Required action:
Determine how many lines in the entries below contain the word "computer". The reply is that number alone.

Data excerpts:
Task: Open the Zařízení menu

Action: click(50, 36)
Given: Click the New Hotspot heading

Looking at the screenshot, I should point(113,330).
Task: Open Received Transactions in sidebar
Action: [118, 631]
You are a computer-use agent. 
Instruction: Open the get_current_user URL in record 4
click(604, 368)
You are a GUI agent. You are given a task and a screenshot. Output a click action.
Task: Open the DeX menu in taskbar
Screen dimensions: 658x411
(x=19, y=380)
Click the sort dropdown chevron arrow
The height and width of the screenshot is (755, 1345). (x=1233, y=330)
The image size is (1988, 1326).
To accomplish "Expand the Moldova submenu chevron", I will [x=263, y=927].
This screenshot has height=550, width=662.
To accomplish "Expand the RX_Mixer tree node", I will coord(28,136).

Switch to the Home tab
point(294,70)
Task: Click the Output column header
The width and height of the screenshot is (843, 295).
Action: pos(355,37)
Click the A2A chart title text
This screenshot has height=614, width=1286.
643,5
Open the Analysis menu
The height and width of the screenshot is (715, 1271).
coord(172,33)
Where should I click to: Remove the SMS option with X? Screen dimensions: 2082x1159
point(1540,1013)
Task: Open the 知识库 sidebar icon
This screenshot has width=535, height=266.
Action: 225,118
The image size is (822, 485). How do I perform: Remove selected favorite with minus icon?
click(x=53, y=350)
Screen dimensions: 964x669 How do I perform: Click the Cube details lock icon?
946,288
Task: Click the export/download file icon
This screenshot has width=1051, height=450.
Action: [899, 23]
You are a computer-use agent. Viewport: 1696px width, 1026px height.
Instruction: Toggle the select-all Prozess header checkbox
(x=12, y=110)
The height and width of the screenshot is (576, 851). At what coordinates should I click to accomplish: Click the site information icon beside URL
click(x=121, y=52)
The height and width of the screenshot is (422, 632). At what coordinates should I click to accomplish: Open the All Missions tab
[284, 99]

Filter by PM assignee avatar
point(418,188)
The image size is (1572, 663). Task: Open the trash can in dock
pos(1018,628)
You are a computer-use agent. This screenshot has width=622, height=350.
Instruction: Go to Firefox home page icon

Exercise response:
3